In my new house, I did some pipeline testing due to slow hot water flow in various places. This involved turning the mains on and off. One effect I noticed was that the CPVC pipes would buck violently and with a loud thud when I turned the mains water back on.
Had to help my parents with a valve replacement yesterday and noticed they have an expansion tank mounted horizontally (and perpendicular to the vertical mains run) just downstream from the mains valve. Not sure why.

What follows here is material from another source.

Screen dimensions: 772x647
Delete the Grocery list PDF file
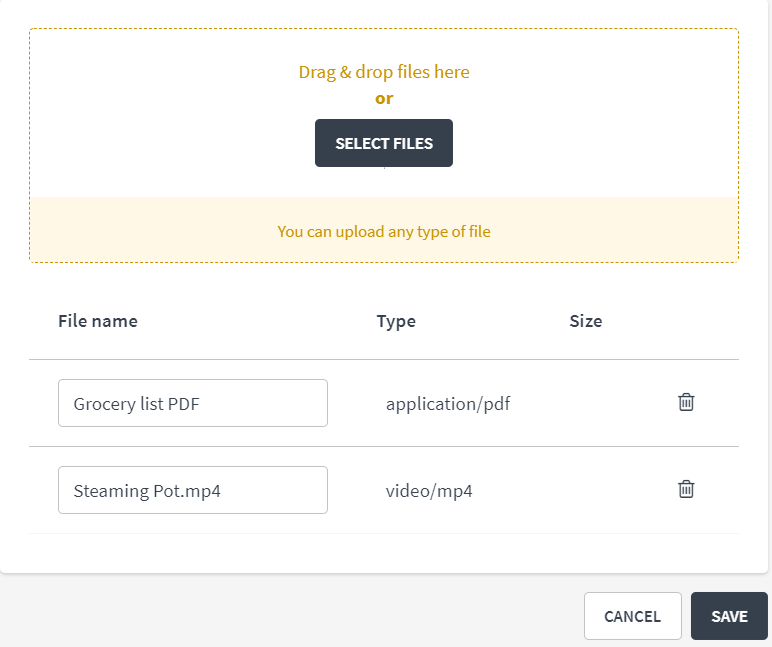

Somewhere I read that an expansion tank eliminates the water hammer effect. I don't think I need this in normal operation--this only happens when I shut off the cold water and drain the pipes. Also there is no backflow preventer and the hot water expands like crazy (I know, I've run the tank without hot/cold hooked up and it pumped a ton of water out as it heated) but the pressure release valve doesn't open in any case, so I assume that the expanding water is just pushing back out the mains and thus I don't need an expansion tank for that purpose.
Are the banging pipes a problem? Or do I just ignore this as it only occurs if my pipes are empty (i.e. shut off mains, release pressure by running washing machine, turn mains back on)?

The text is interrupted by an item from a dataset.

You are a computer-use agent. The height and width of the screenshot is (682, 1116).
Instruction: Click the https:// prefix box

If you can't explain why, then you don't know what you're talking about. I'll keep asking until I find someone who does.
An expansion tank does not eliminate water hammer unless it is installed next to the faucet which when turned on or off gives water hammer.
A water hammer arrestor is like a tiny expansion tank, just big enough to cushion the shock as the contents of the pipe heading towards the faucet is stopped dead in its track when you shut off the faucet. It is obviously impractical to have an additional regular expansion tank at every faucet.
If you let water hammer go on for months or years, it is possible for joints between pipe sections to crack open and leak.
The good conscientious technician or serviceperson will carry extra oils and lubricants in case the new pump did not come with oil or the oil was accidentally spilled, so the service call can be completed without an extra visit.